Catalonia urges mediation with Spain over secession
BARCELONA, Spain — Catalan separatists called for international mediation with the Spanish government as they pushed ahead Monday with plans to declare unilateral independence this week after a violent police crackdown scarred a disputed secession referendum.
The referendum debacle only deepened Spain’s most serious political crisis since democratic rule was restored in 1978. The violence Sunday in the prosperous northeastern region left more than 890 civilians and 430 police injured when anti-riot squads moved into polling stations and dispersed voters.
Shocking videos and photos of police dragging people by the hair and kicking them were flashed around the globe, leading some European leaders to warn about any further escalation of violence.
Catalan leader Carles Puigdemont said a regional parliamentary commission would investigate why Spain’s anti-riot squads fired rubber bullets, smashed into polling stations and beat protesters with batons to disperse voters in the independence referendum that Spain opposed.

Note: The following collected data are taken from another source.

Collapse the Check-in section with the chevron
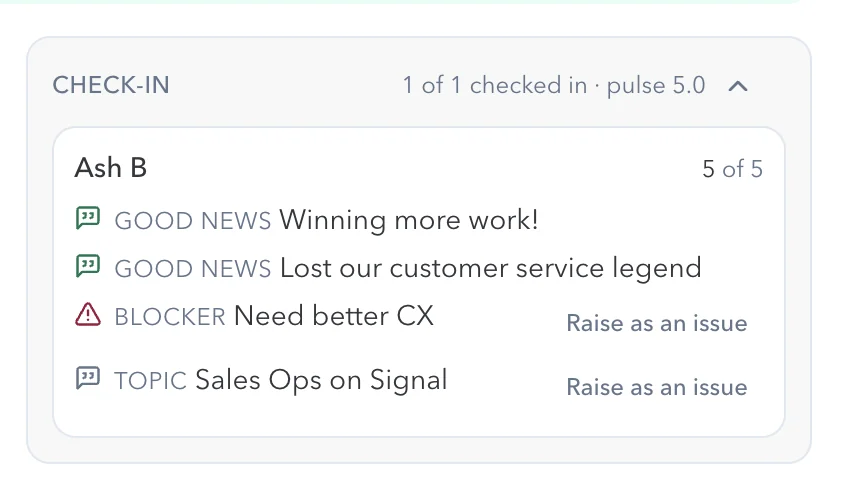738,86
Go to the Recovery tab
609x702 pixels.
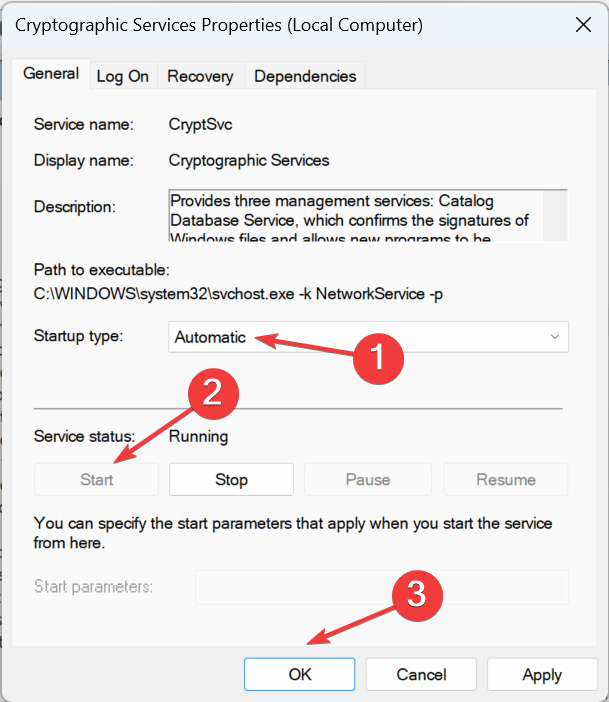(x=200, y=76)
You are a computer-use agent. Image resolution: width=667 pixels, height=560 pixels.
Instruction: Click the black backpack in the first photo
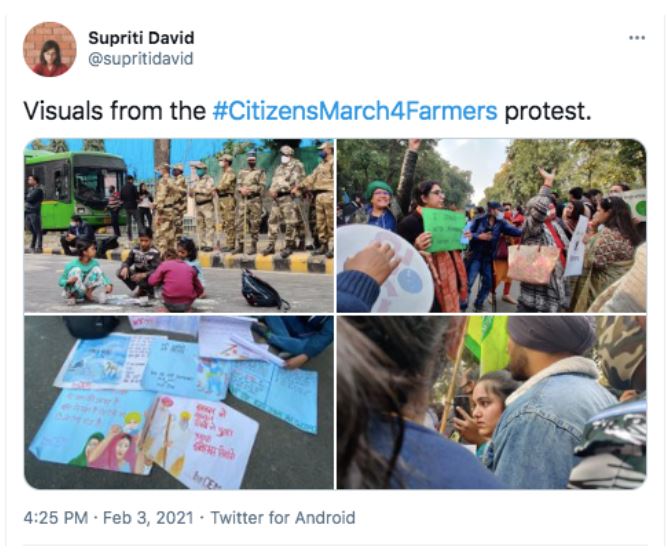tap(264, 289)
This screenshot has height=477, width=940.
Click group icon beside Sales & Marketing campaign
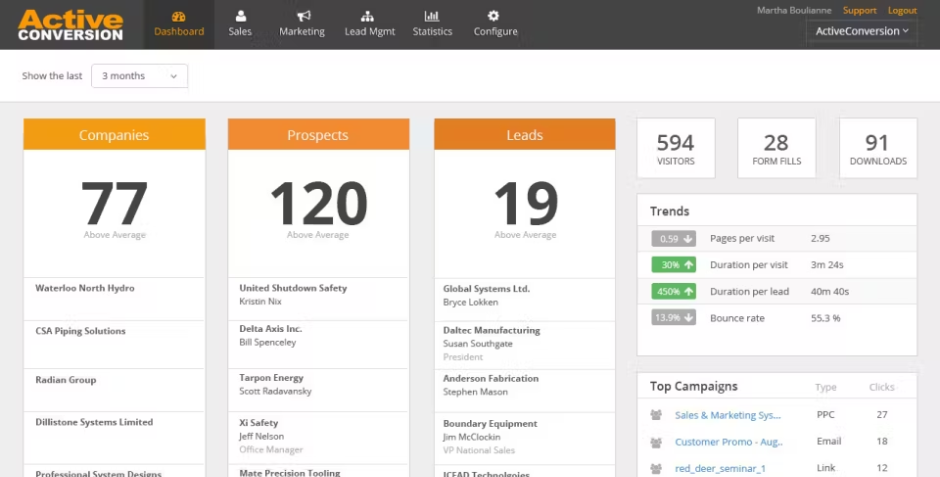click(656, 415)
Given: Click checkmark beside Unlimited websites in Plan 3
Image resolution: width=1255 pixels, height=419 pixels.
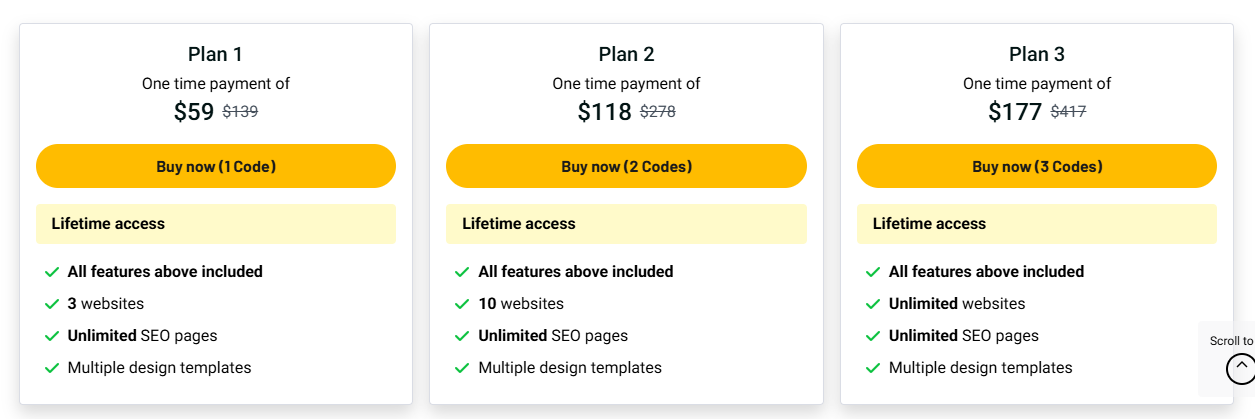Looking at the screenshot, I should click(873, 304).
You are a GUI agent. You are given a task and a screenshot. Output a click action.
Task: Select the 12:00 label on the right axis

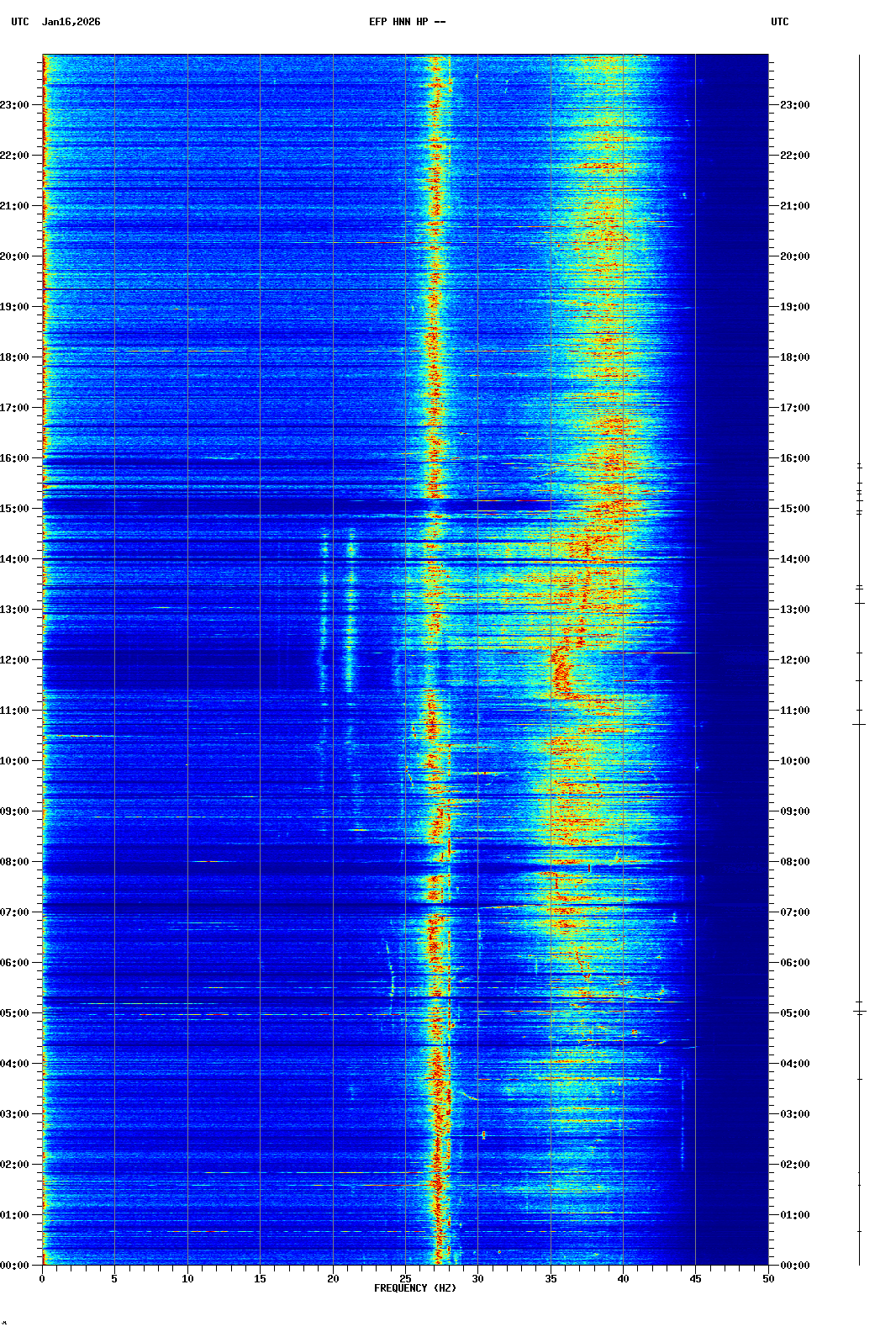[x=794, y=660]
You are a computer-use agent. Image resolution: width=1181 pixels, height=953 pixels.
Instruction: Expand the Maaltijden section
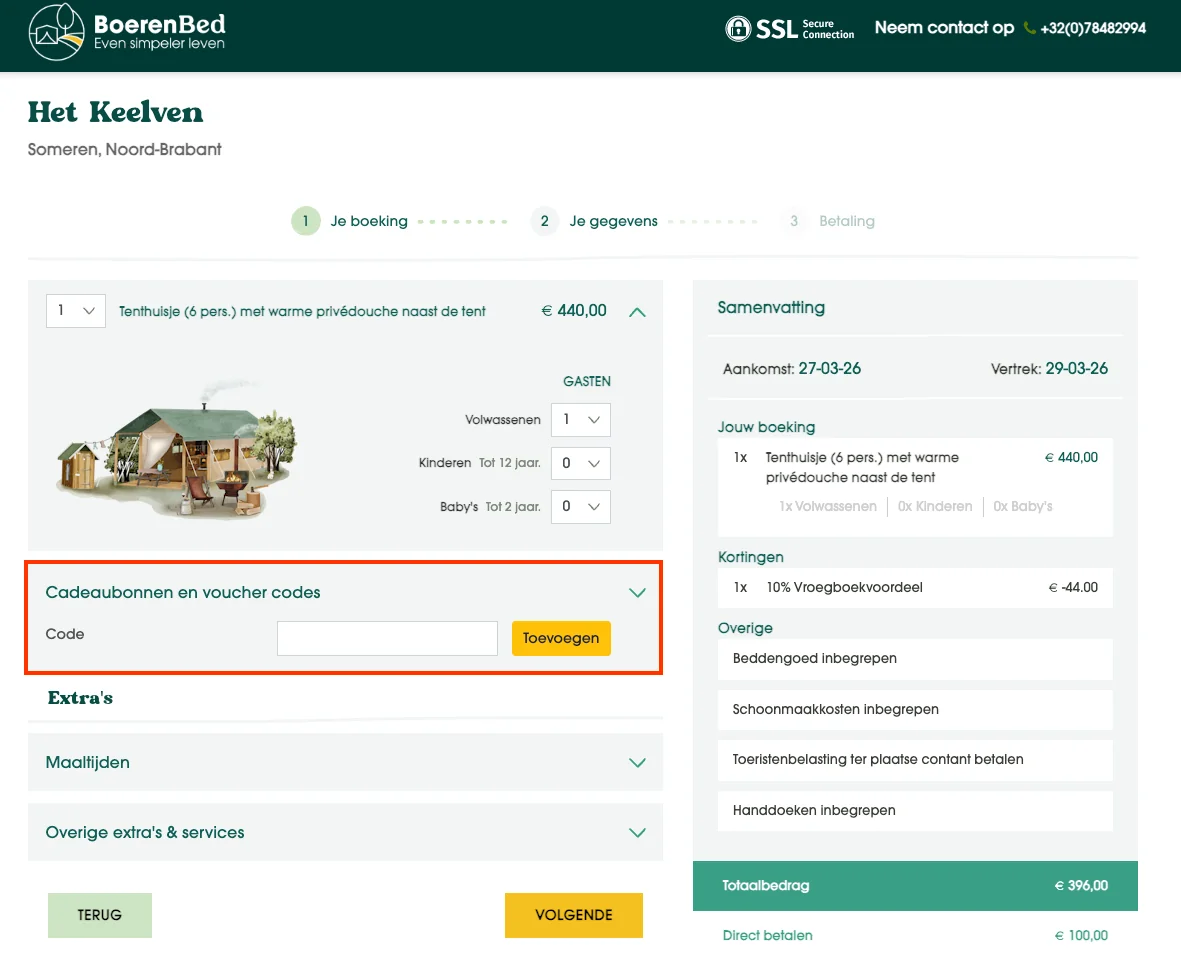tap(637, 762)
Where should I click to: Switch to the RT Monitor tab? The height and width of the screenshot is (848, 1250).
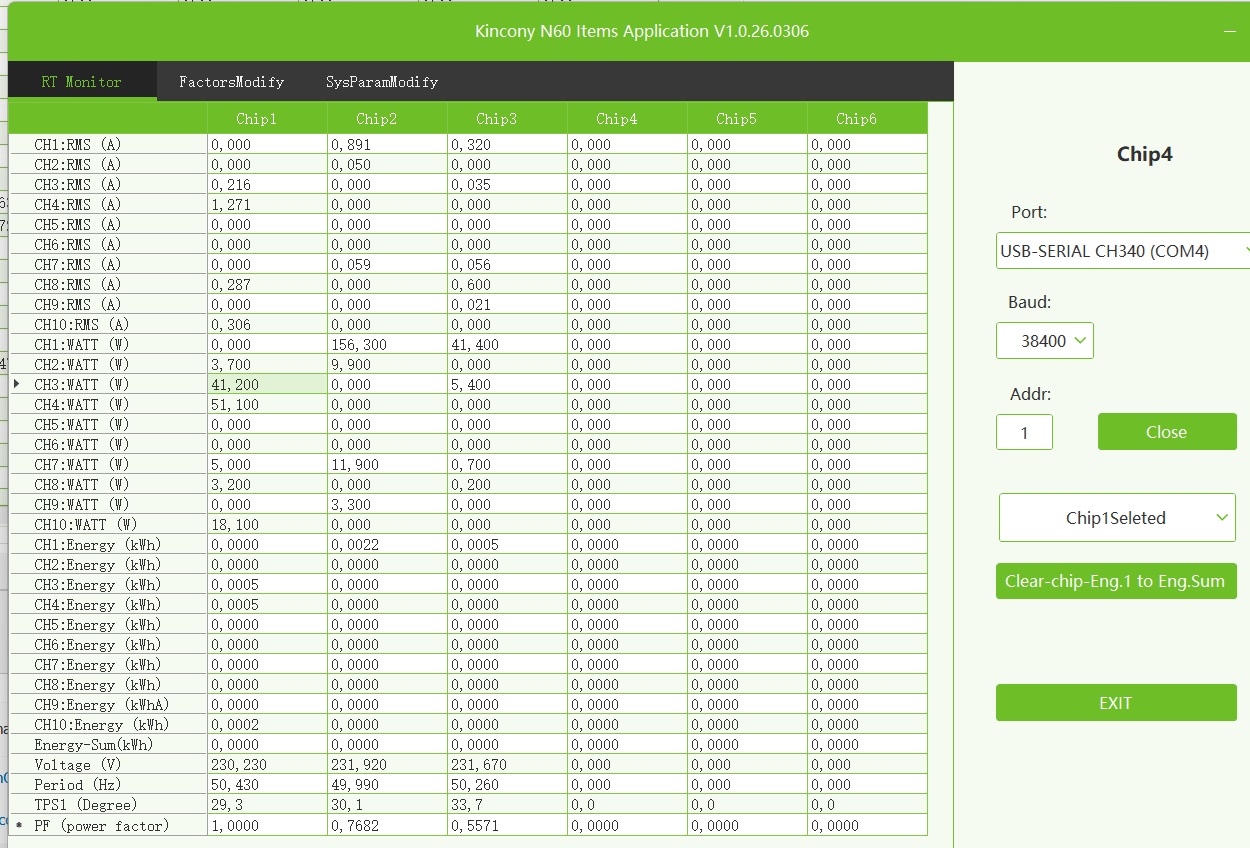click(x=81, y=82)
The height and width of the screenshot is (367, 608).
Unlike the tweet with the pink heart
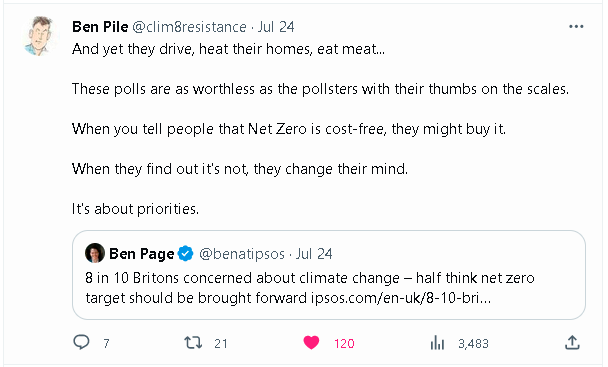311,343
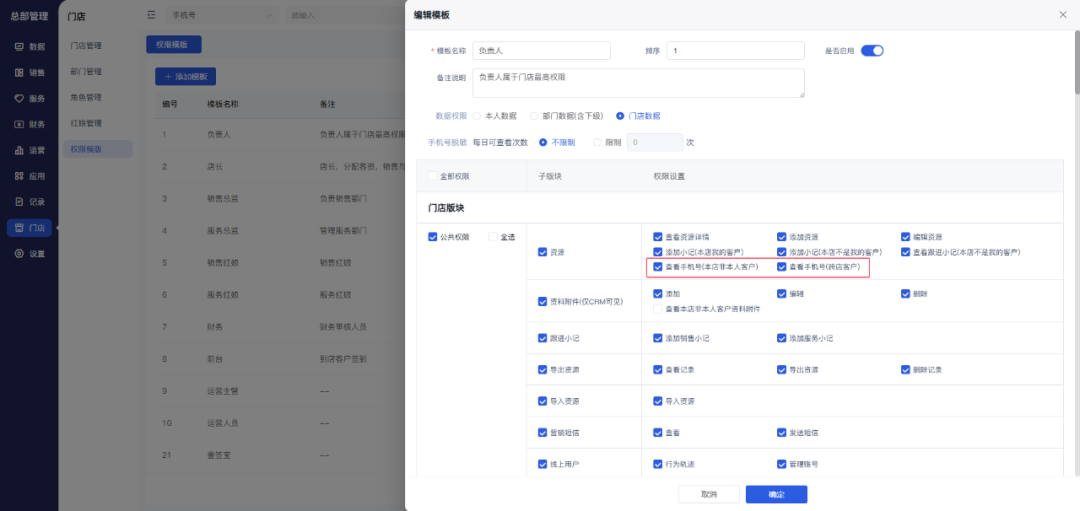This screenshot has height=511, width=1080.
Task: Click the 数据 icon in the sidebar
Action: pyautogui.click(x=20, y=47)
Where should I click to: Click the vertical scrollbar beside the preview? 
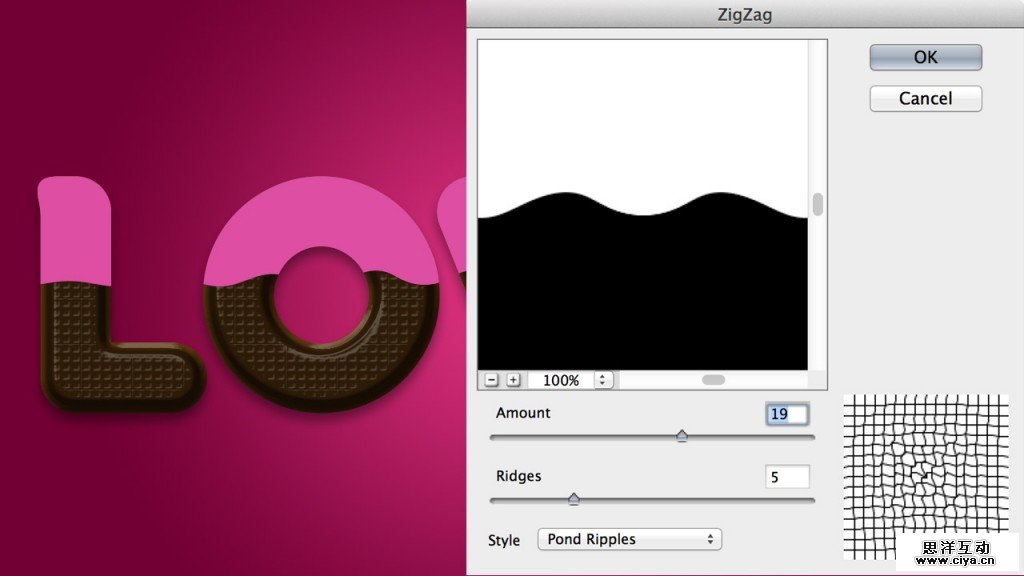[x=818, y=204]
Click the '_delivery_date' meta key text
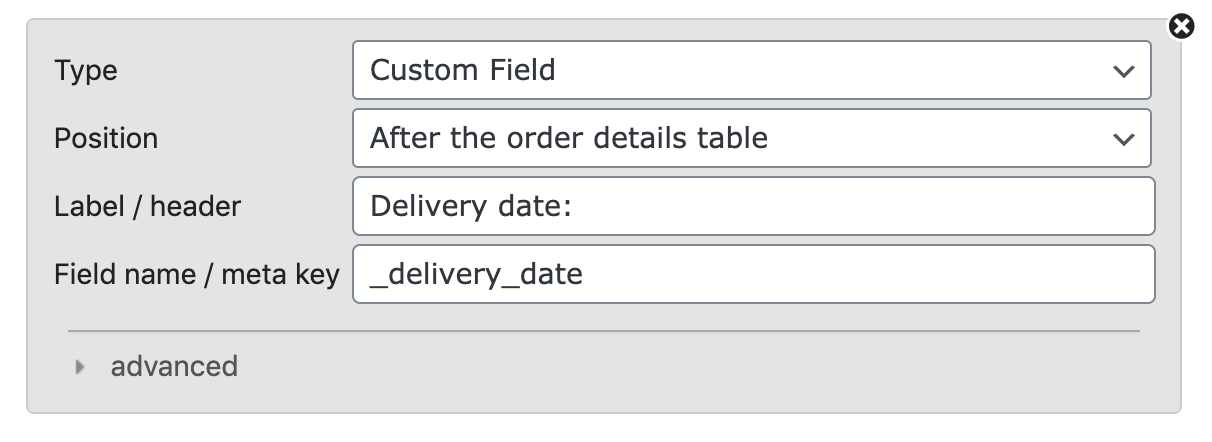 (x=476, y=274)
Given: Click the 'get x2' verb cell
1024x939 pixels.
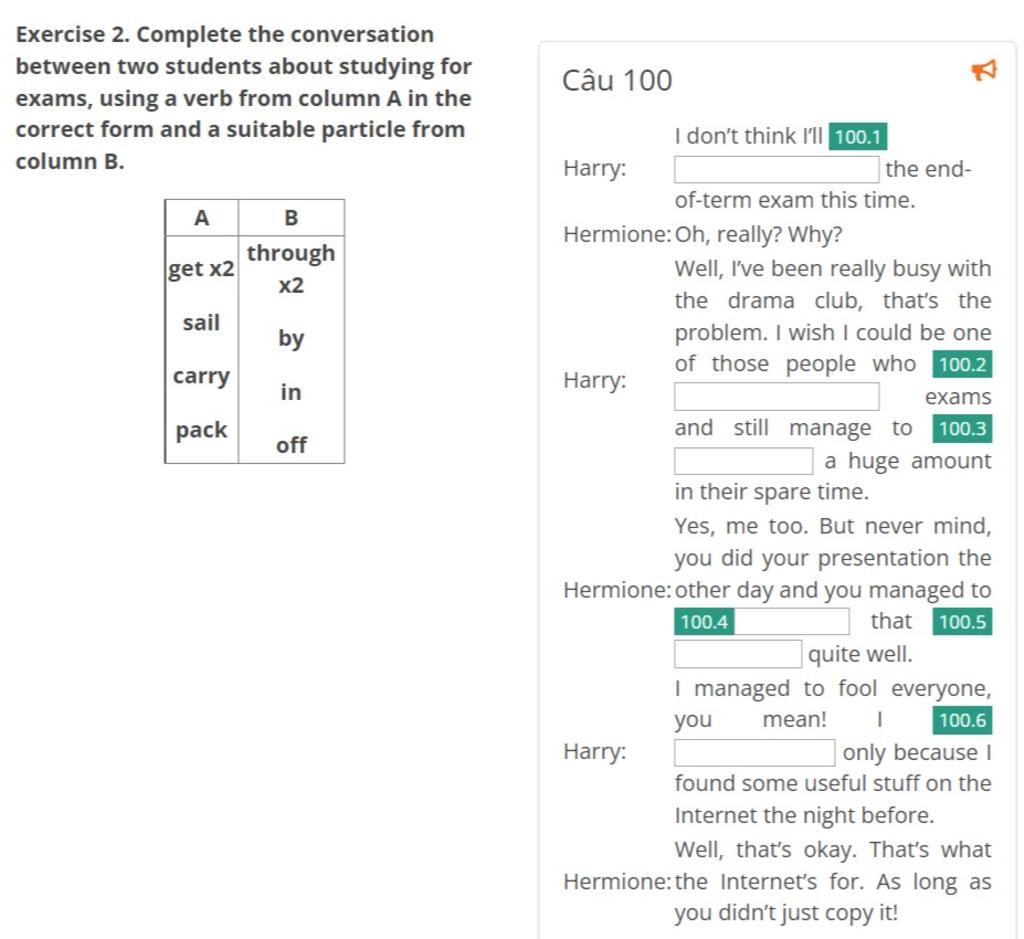Looking at the screenshot, I should [x=201, y=269].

He also urged the 5,000-strong contingent of special Spanish police forces deployed in Catalonia to leave immediately.
Puigdemont called Monday for the European Union “to stop looking the other way” and urged Spanish Prime Minister Mariano Rajoy to accept international mediation in the crisis.
Calls for restraint came from across Europe, including EU chief Donald Tusk, who appealed to Rajoy to “avoid further escalation and use of force” while agreeing that the independence vote was invalid.